We should note that according to our findings, having cancer does not affect the tendency of being an avoider, as there was no statistical difference in the percentage of having cancer between avoiders and non-avoiders in Turkey. The data do not allow us to differentiate according to the type of cancer. Further studies are necessary to examine the avoiding or delaying behaviour of cancer patients in Turkey.
Conclusions
In Turkey, the avoiders constitute a significant portion of the population (12.6% of all 15+ aged nationally representative sample). Indeed, according to our findings since the avoiders are significantly more likely to have worse perceived health, negative emotions, serious health problems and chronic diseases, the policymakers should be aware that avoiders would bring significant burdens to the health system unless interventions coping with patient delay/avoidance take place.

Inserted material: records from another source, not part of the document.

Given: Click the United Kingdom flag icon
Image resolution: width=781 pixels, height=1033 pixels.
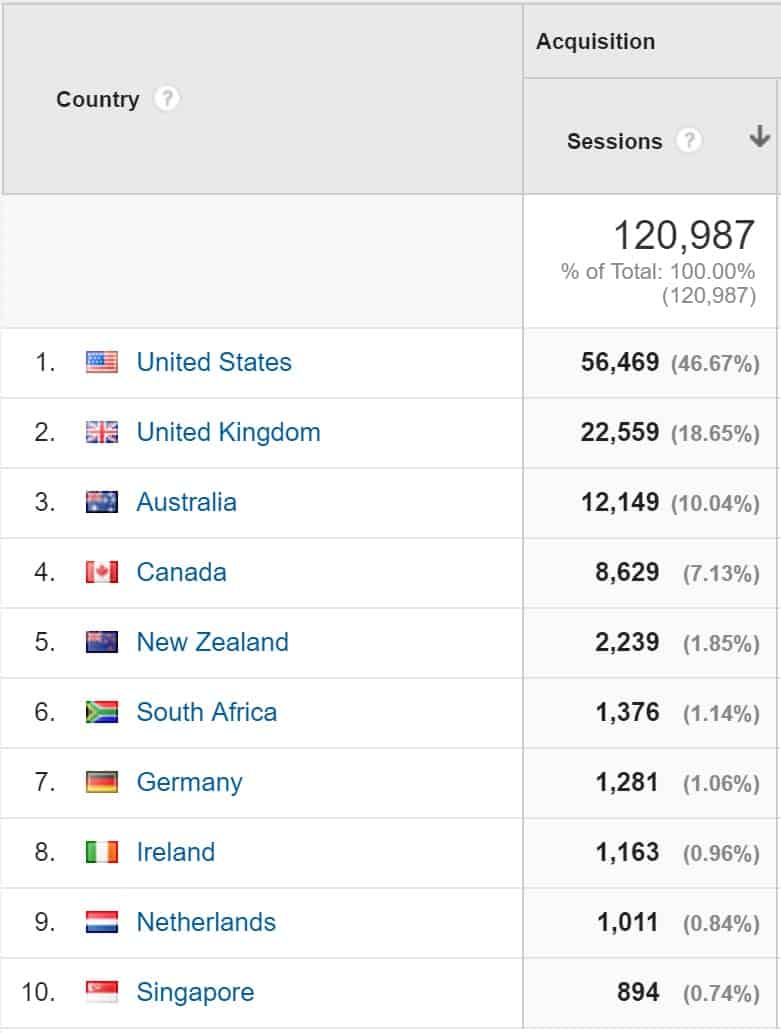Looking at the screenshot, I should [x=102, y=432].
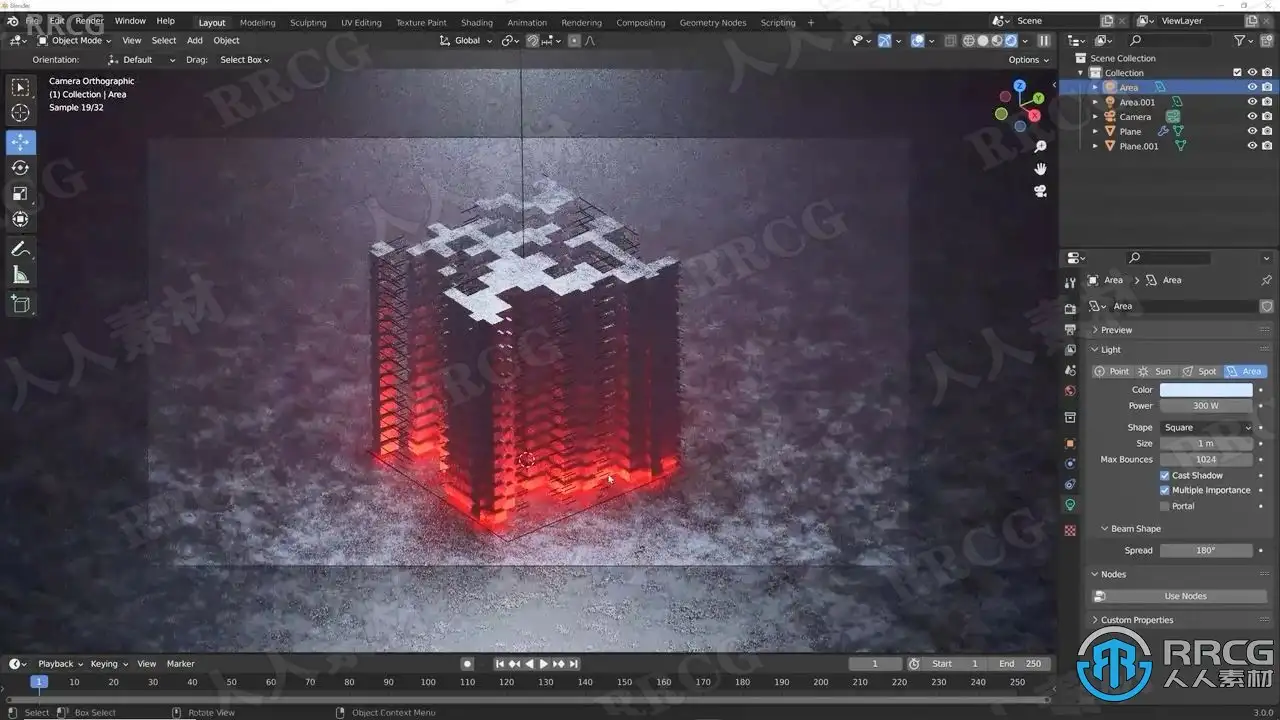The width and height of the screenshot is (1280, 720).
Task: Click the zoom magnifier icon in viewport
Action: [1040, 147]
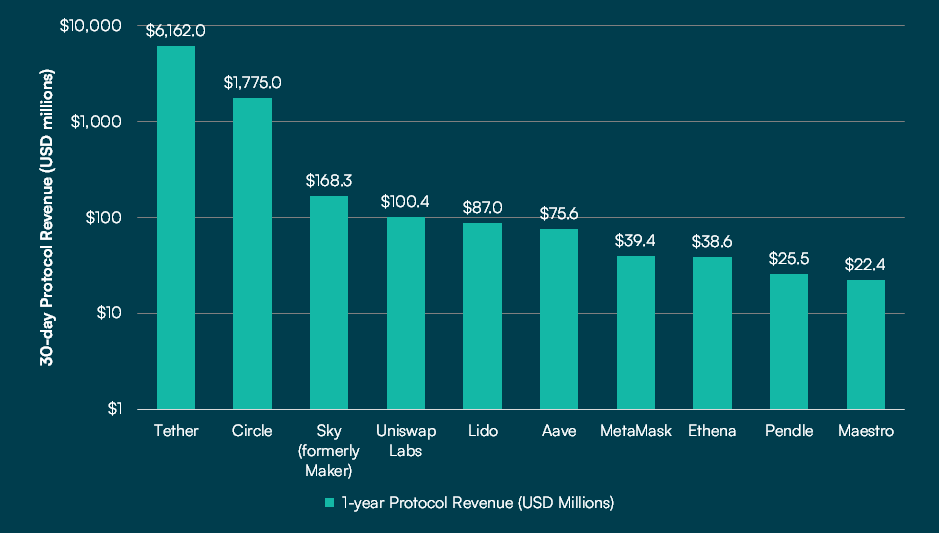
Task: Click the Sky (formerly Maker) bar
Action: point(329,302)
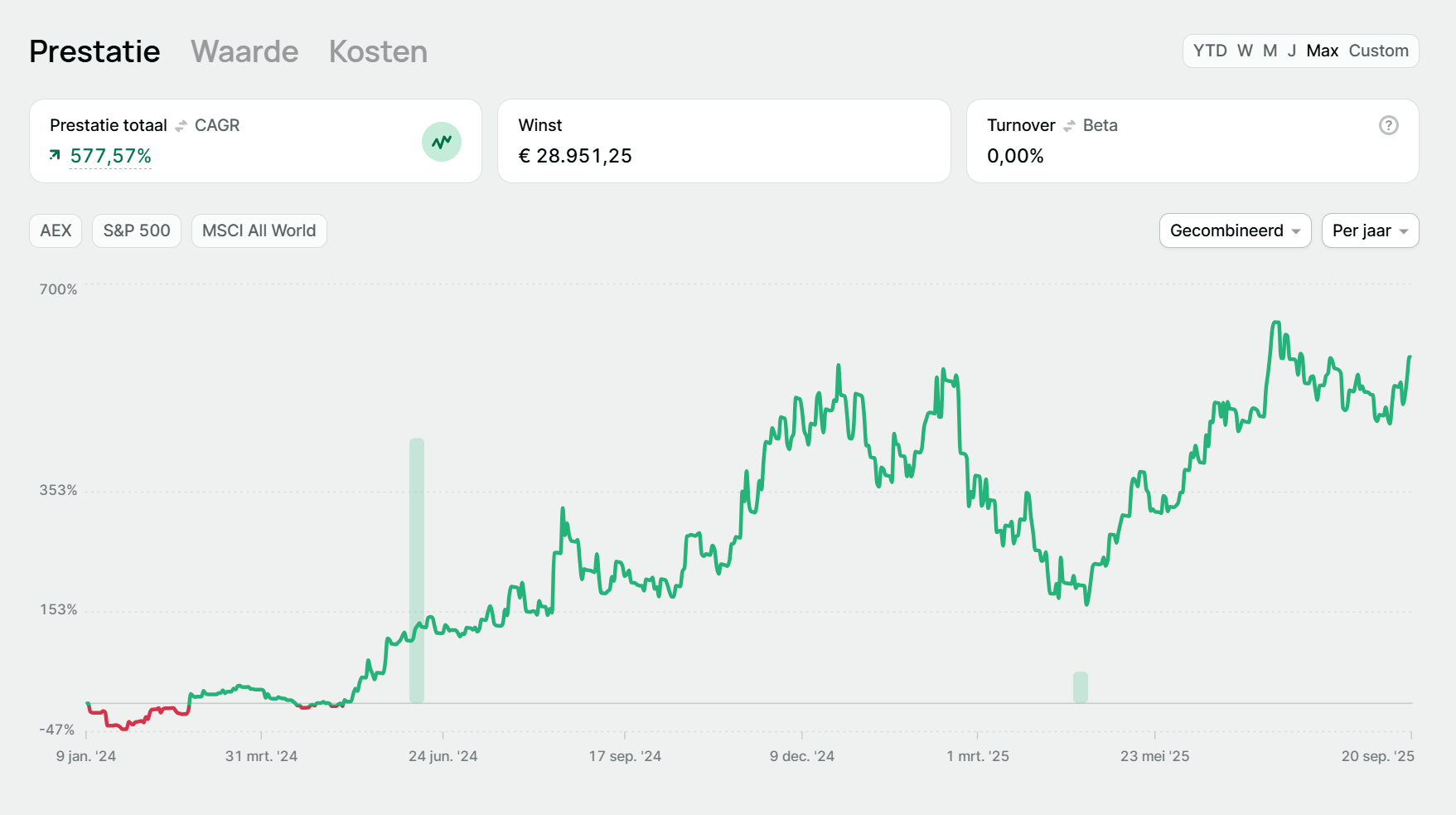The image size is (1456, 815).
Task: Switch metric to CAGR
Action: tap(217, 125)
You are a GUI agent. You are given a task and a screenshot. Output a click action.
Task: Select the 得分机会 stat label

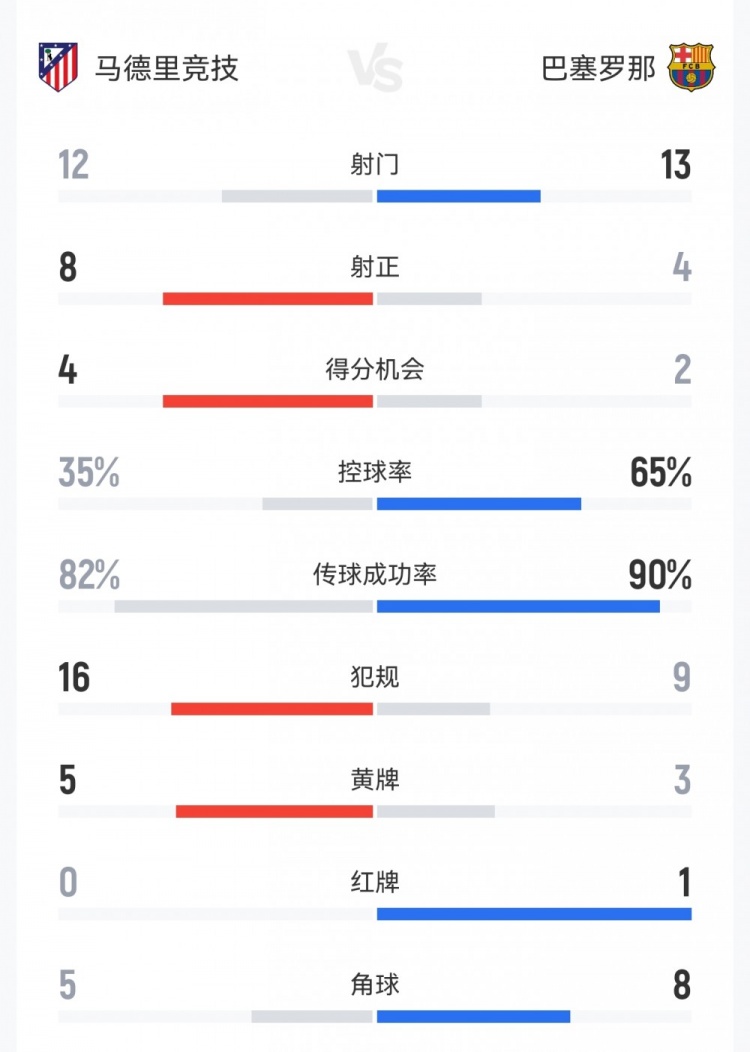[x=375, y=369]
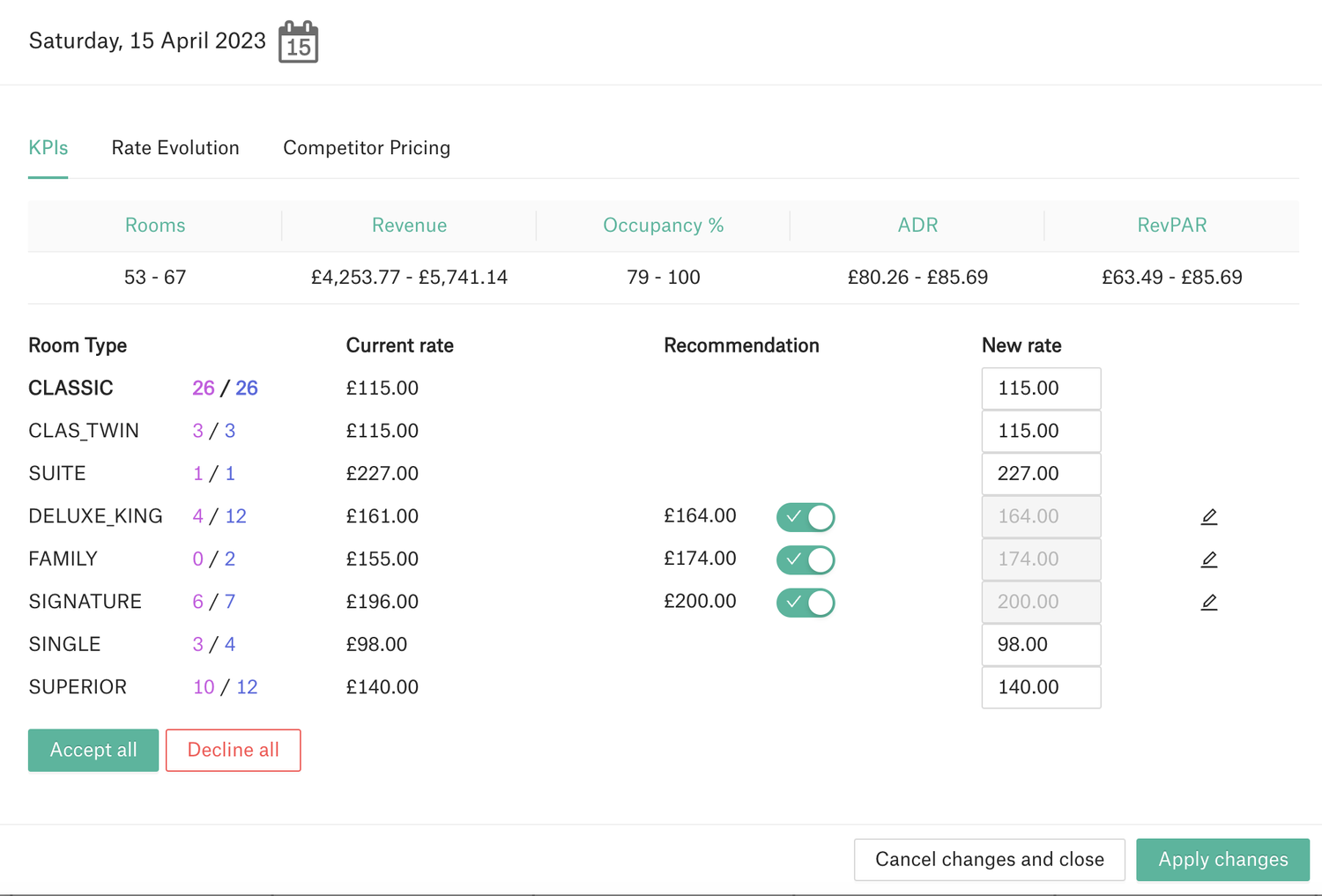This screenshot has width=1322, height=896.
Task: Click the edit pencil beside DELUXE_KING new rate
Action: coord(1209,516)
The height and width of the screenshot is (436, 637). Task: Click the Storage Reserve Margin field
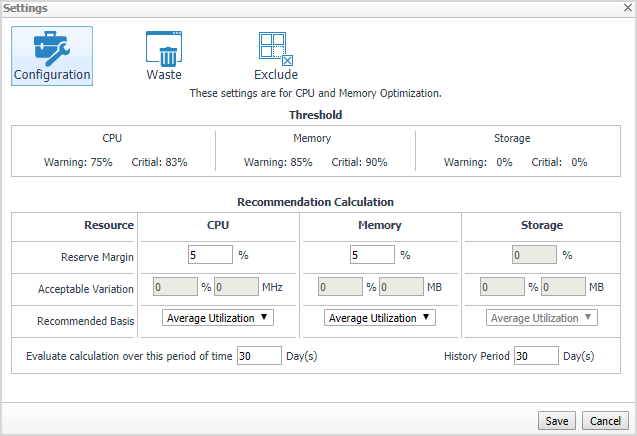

In Turkey, interventions combating healthcare avoidance behaviours in at-risk populations such as female, financially disadvantaged, illiterate, middle-aged, working and obese populations should be developed. As it has been noted that when people avoid health care deemed necessary limits the success of the medical treatment at later stages of the disease and makes it more costly for all actors in the healthcare sector including the patients, healthcare providers and payers. Indeed, this avoidance attitude may even lead to catastrophic health expenditures for households.
In future studies, we will identify the predictors of avoiding visiting a doctor for each reason of avoidance by constructing logit models and also examine the avoiding behaviour of the patients when they need to be hospitalised following a recommendation from a doctor, that is the avoiding behaviour at the utilisation level will be considered for Turkey.
Footnotes
Declaration of Conflicting Interests
The authors declared no potential conflicts of interest with respect to the research, authorship and/or publication of this article.
Ethical Issues
Not required. The authors used Turkish Statistical Institute’s 2012 Health Survey Data records based on official data.
Funding
The authors received no financial support for the research, authorship and/or publication of this article.